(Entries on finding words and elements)

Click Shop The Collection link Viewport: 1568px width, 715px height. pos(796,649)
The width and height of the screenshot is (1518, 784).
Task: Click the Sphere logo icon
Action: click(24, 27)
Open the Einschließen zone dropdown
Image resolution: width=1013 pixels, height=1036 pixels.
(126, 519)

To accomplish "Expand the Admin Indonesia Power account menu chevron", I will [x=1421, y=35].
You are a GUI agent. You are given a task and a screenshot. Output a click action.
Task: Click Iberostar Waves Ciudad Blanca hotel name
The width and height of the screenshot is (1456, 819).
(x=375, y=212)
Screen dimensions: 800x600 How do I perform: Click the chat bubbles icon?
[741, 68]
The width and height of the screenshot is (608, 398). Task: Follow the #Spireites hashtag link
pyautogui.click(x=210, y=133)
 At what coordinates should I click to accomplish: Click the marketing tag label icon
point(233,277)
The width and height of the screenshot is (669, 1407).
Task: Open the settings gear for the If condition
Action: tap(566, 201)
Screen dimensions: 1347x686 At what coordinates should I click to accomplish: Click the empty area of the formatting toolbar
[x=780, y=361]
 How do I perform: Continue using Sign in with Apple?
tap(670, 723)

--- What you need to do ---
Reproduce every entry above word for word, keeping each line as it appears.

--- Written answer ---
Click Shop The Collection link Viewport: 1568px width, 715px height. pos(796,649)
The width and height of the screenshot is (1518, 784).
Task: Click the Sphere logo icon
Action: click(24, 27)
Open the Einschließen zone dropdown
Image resolution: width=1013 pixels, height=1036 pixels.
(126, 519)

To accomplish "Expand the Admin Indonesia Power account menu chevron", I will [x=1421, y=35].
You are a GUI agent. You are given a task and a screenshot. Output a click action.
Task: Click Iberostar Waves Ciudad Blanca hotel name
The width and height of the screenshot is (1456, 819).
(x=375, y=212)
Screen dimensions: 800x600 How do I perform: Click the chat bubbles icon?
[741, 68]
The width and height of the screenshot is (608, 398). Task: Follow the #Spireites hashtag link
pyautogui.click(x=210, y=133)
 At what coordinates should I click to accomplish: Click the marketing tag label icon
point(233,277)
The width and height of the screenshot is (669, 1407).
Task: Open the settings gear for the If condition
Action: tap(566, 201)
Screen dimensions: 1347x686 At what coordinates should I click to accomplish: Click the empty area of the formatting toolbar
[x=780, y=361]
 How do I perform: Continue using Sign in with Apple?
tap(670, 723)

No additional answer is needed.